Chief Wells feels that requiring sprinkler systems would go a long way towards preventing loss of life. He states, “I think it’s an absolute necessity when you’re dealing with resident homes where the people already have some type of problems that may not allow them to respond in a normal manner to a fire situation. And 1 feel certain that had there been an operable sprinkler system in that building, the fire would have never gotten out of that first floor room.”

As a result of this fire, Chief Wells is organizing a statewide campaign to change the building codes for such residences. Also, a committee has been formed in Columbus to study whether or not changes are necessary. As the group home or boarding home concept becomes more popular, an increasing number of fires involving multiple fatalities are occurring which warrants the attention of fire department personnel across the nation.

Chief Wells has contacted the fire chiefs and building directors in Ohio’s 10 major cities. Together, they plan to lobby in Columbus for a change in state code to require that group homes have operable sprinkler systems. Dayton and Akron are both drafting city ordinances to this effect, but Chief Wells feels that a statewide code would be more effective. “It should be a statewide regulation so that it doesn’t impose a burden on any one locality.”

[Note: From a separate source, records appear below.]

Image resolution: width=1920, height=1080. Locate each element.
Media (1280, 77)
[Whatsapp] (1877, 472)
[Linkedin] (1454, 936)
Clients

In an article for the National Fire Protection Association, Dave Holton, chief investigator for the U.S. House of Representatives Select Committee on Aging agrees that changes in codes need to be made. “Local, state and federal fire and health authorities have been ill-prepared to deal with this complex and growing industry. In some instances, inappropriate codes are being applied; in others, basic codes are not being enforced . . . . Assuring adequate protection for this growing class of residential occupants may be the greatest challenge facing fire protection personnel in the 1980s.”

“I’m certain that had there been an operable sprinkler system, the fire would never have gotten out of that first floor room. Sprinklers are a necessity when you’re dealing with people who cannot respond in a normal manner in a fire situation.”

“Assuring adequate protection for this growing class of residential occupants may be the greatest challenge facing fire protection personnel in the 1980s.”